House Bill No. 177, was rejected by the committee to which it was referred.
It should also be noted that although the General Assembly has refused to adopt the discovery rule for medical malpractice cases, it has nevertheless created certain exceptions to the general operation of various other statutes [172]*172of limitation. (Cf. Mosby v. Michael Reese Hospital [1964], 49 Ill. App. 2d 336, 199 N. E. 2d 633.) In R. C. 2305.15 and 2305.16, the General Assembly has provided that the statute of limitations is tolled if the person entitled to bring the action is under a legal disability, or if the person liable to an action departs or absconds from the state.
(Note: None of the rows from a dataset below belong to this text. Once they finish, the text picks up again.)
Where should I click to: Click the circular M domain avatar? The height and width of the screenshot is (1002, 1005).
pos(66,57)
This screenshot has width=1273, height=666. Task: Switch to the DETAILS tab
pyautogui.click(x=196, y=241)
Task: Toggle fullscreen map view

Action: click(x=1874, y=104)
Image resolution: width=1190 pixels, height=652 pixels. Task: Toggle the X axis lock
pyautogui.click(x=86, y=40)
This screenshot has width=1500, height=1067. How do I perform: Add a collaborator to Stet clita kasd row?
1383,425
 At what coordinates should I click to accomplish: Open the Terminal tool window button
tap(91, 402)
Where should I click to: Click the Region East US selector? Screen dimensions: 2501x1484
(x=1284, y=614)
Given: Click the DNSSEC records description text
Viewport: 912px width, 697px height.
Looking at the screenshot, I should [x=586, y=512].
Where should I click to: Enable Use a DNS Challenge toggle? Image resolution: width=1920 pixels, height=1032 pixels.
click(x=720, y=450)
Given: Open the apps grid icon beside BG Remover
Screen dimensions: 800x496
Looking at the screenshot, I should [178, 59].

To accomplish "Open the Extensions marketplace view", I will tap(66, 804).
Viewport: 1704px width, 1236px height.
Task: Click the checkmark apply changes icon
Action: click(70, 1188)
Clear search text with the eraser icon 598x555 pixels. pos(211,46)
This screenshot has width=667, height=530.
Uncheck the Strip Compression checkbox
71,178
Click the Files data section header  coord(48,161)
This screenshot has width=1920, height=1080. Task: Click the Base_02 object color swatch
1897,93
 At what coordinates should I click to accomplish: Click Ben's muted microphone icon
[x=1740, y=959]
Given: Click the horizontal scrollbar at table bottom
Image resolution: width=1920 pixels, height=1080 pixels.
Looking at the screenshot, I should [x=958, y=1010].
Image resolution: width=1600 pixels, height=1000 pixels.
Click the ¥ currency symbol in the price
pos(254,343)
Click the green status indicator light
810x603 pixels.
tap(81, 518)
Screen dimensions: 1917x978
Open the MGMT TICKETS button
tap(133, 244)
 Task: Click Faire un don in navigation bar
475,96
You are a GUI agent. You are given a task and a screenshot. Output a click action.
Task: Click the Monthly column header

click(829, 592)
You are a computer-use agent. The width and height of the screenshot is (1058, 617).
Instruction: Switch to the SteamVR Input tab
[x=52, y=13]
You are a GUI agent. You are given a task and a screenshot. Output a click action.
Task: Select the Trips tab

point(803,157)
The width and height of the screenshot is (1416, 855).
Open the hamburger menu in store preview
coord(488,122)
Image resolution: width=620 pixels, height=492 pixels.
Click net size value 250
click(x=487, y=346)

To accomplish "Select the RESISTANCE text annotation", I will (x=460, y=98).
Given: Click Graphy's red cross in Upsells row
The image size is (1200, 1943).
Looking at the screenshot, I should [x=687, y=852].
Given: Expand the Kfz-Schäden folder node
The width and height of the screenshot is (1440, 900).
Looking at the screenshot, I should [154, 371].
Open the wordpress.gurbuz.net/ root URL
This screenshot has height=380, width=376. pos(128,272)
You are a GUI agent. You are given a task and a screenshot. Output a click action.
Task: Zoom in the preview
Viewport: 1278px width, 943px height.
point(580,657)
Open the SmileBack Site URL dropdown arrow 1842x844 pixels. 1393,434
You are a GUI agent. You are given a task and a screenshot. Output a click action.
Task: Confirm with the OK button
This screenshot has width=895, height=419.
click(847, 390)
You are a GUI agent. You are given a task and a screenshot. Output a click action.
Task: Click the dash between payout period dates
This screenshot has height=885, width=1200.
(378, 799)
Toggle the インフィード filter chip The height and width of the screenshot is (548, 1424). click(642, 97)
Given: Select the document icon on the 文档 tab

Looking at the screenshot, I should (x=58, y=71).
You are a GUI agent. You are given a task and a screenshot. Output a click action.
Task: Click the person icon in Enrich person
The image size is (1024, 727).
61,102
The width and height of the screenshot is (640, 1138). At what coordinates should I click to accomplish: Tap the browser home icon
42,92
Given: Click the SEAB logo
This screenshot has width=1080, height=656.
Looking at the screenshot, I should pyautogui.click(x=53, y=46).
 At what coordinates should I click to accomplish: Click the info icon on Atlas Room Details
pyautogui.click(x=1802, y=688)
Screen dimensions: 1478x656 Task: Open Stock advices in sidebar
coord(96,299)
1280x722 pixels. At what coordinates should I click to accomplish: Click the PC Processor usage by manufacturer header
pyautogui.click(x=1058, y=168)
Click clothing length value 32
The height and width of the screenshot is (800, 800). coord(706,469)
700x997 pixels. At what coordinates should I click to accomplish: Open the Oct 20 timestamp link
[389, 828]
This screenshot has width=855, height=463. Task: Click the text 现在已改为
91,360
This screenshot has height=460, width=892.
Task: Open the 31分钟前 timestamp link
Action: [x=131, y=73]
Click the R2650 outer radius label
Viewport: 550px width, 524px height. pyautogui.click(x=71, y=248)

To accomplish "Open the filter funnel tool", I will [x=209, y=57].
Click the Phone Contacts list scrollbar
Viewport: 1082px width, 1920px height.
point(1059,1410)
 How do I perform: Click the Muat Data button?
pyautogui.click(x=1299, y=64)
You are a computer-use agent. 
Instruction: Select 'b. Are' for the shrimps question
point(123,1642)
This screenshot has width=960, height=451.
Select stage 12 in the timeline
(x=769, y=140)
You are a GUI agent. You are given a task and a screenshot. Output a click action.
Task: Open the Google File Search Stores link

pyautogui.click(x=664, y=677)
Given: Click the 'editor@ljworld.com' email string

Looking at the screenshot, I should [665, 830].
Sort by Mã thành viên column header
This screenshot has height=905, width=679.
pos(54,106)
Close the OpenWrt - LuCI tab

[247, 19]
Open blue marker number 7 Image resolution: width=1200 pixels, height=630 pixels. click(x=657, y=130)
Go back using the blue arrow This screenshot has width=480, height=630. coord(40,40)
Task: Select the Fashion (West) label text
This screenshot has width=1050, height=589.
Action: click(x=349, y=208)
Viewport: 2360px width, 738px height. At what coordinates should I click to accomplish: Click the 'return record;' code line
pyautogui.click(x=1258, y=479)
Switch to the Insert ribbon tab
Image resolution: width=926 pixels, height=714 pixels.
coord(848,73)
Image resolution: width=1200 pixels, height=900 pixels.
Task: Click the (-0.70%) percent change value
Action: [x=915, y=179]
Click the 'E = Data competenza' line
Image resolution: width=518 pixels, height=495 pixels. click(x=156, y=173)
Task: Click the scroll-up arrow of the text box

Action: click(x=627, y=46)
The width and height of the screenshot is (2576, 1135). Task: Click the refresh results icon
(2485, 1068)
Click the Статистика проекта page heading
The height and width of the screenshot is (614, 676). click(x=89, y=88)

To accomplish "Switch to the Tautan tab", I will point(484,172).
Moreover, in R. C. 2305.09 the General Assembly specifically enacted a discovery rule “if the action is for trespassing under ground or injury to mines, or for the wrongful taking of personal property.” Finally, under R. C. 2305.04, if a person is entitled to recover the title or possession of real property, but is under legal disability, the statute of limitations is tolled. Significantly and intentionally absent is any statutory provision to the effect that the lack of knowledge on the part of an injured party in a mediaal malpractice action operates to delay the commencement of the running of the statute of limitations. See Townsend v. Eichelberger (1894), 51 Ohio St. 213, 38 N. E. 207.
Where the discovery rule for medical malpractice cases has been adopted by statute, the legislatures placed an outside limit on the period of time within which the action may be brought. Alabama Code, Title 7, Section 25(1); Connecticut General Statutes, Section 52-584. Such legislative action reminds us that statutes of limitation are a legislative prerogative and are based upon important legislative policy. Cf. LaBarbera v. Batsch (1967), 10 Ohio St. 2d 106, 114, 227 N. E. 2d 55.
In consideration of the obvious and repeated disinclination of the General Assembly to amend its malpractice statute of limitations, we are compelled to adhere to our former decisions on the question and refrain from judicially adopting that which has so clearly been legislatively rejected.
The judgment of the Court of Appeals is affirmed.
Judgment affirmed.
O’Neill, C. J., Steen and Leach, JJ., concur.
Schneideb, Duncan and Coebigan, JJ., dissent.